◆ **Given text**:
———
Keywords

1 Introduction

The importance of the use of Bayesian methods as a natural methodology for implementation in Time Series Forecasting (TSF) has increased rapidly over the last decade. In particular, this technique provides a formal way to incorporate the prior information from the underlying process related with data generation before of its knowing. Then, this is seen as a resource in sequential learning and decision making, where it is possible to establish a direct relation between the exact results and the small samples. Moreover, the Bayesian paradigm takes into account all parameters and the uncertainty of the model [1], making relevant the relation between the predictive distribution and the sampling information, where the forecasting is allowed when all parameters are integrated based on a posterior distribution.

Commonly, the selection of a particular model is not specified by some theory or experience, and many adopted models can be trained with the purpose of obtaining that information [2]. Models comparison can be implemented based on a Bayesian framework through the so-called posterior odds, computed as the product of the prior odds and the Bayes factor. This Bayes factor measurement is obtained from any two models, estimated by the likelihood ratio of the marginal likelihood of two competing hypotheses represented by the models, quantifying the support of one model over another based on the available data.
———
◆ **Assignment a**:
In the records below, give everything from the line containing "The width and" down to the line containing "center [603, 726]." as a numbered list, skipping blank lines. Leave the pictures out.

◆ **Records supplied**:
———
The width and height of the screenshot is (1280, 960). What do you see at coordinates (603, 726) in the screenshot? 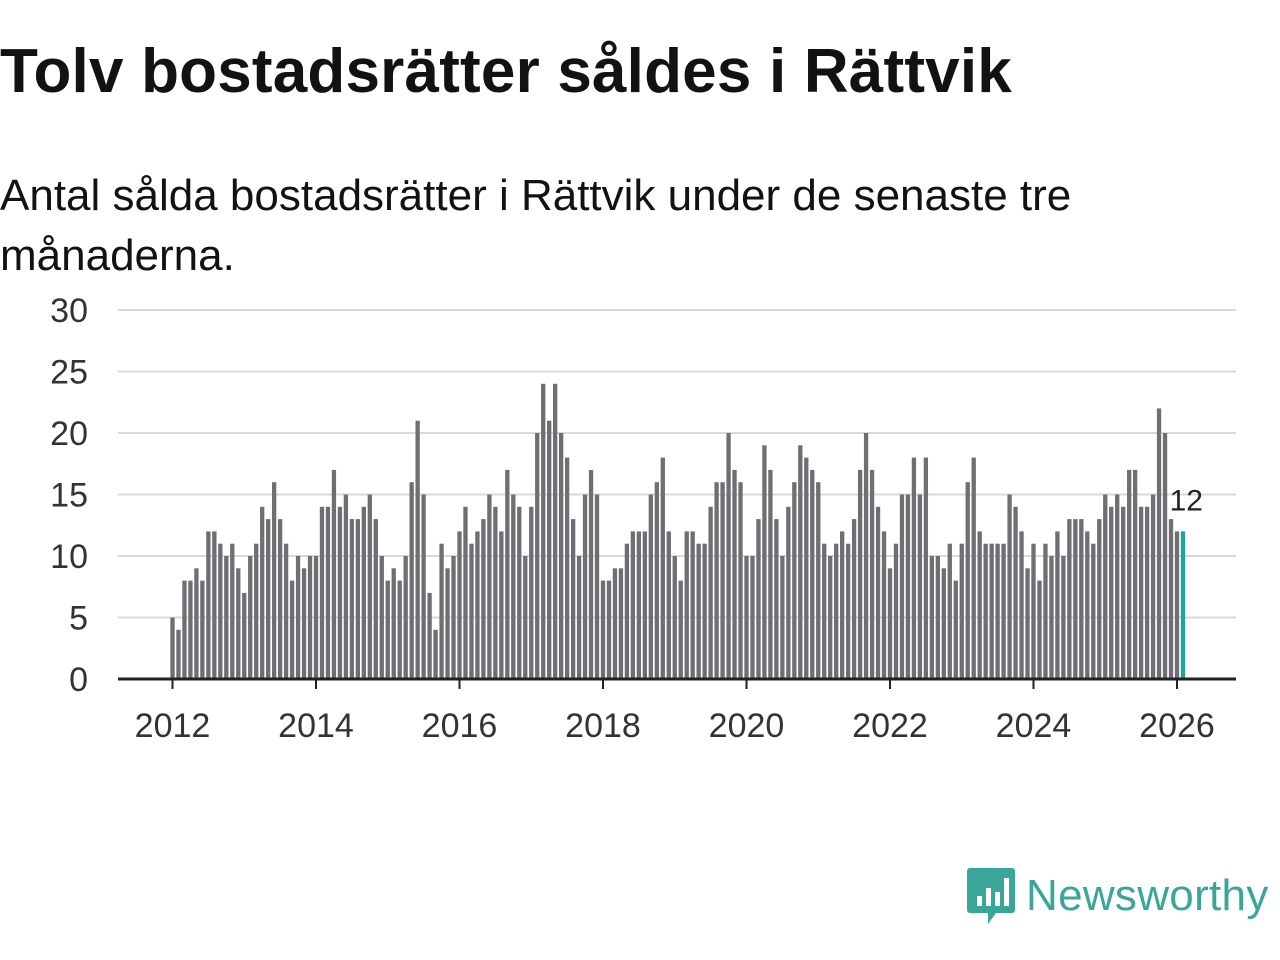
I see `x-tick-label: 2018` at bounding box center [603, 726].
———
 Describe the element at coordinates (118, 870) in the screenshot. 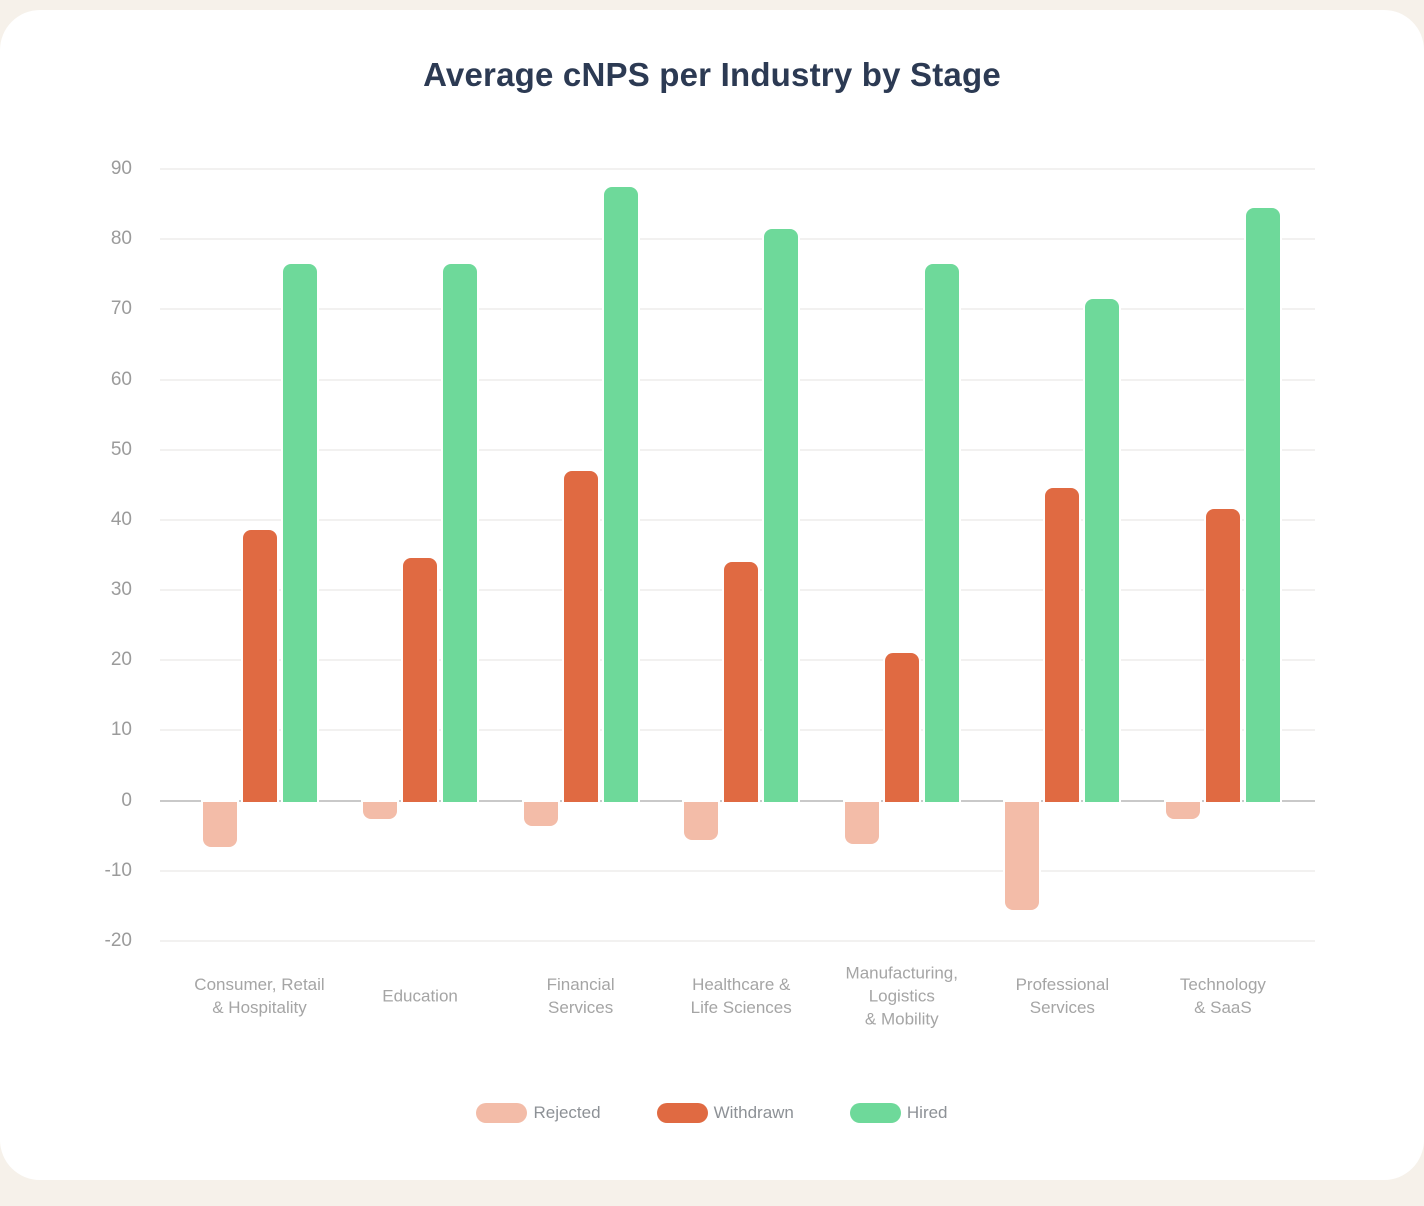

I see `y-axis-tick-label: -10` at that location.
———
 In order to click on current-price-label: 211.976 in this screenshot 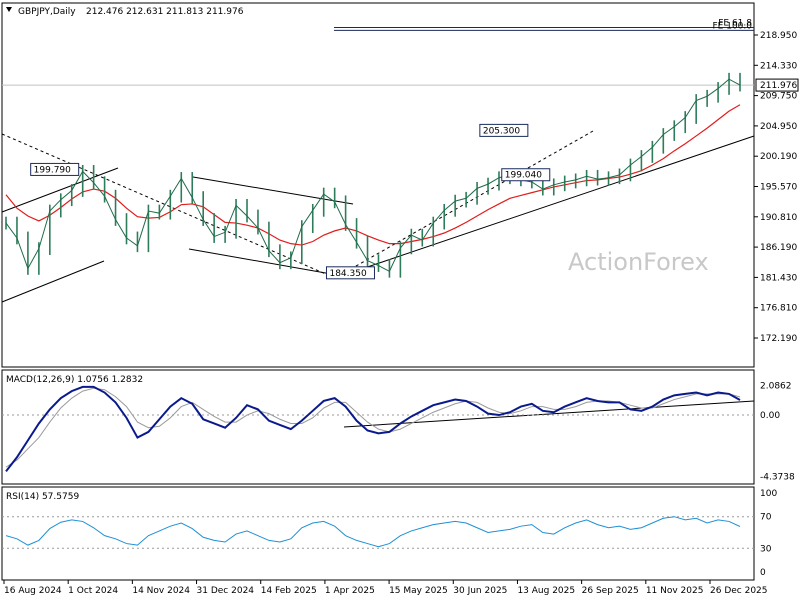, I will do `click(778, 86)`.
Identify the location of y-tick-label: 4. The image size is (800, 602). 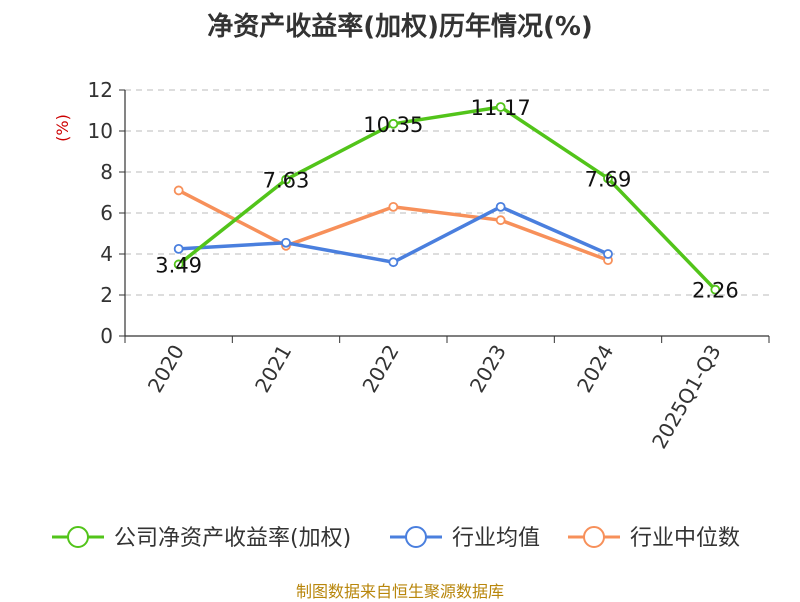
———
◆ **Assignment b**:
Answer these questions from the text on Bayesian time series forecasting:
(i) Over what period has the importance of Bayesian methods in Time Series Forecasting increased rapidly?
(ii) Posterior odds are computed as the product of which two quantities?
(iii) How is the Bayes factor estimated?

◆ **Task response a**:
1. The width and height of the screenshot is (1280, 960). What do you see at coordinates (603, 726) in the screenshot? 
2. I see `x-tick-label: 2018` at bounding box center [603, 726].

◆ **Task response b**:
(i) Over the last decade.
(ii) The prior odds and the Bayes factor.
(iii) By the likelihood ratio of the marginal likelihood of two competing hypotheses represented by the models.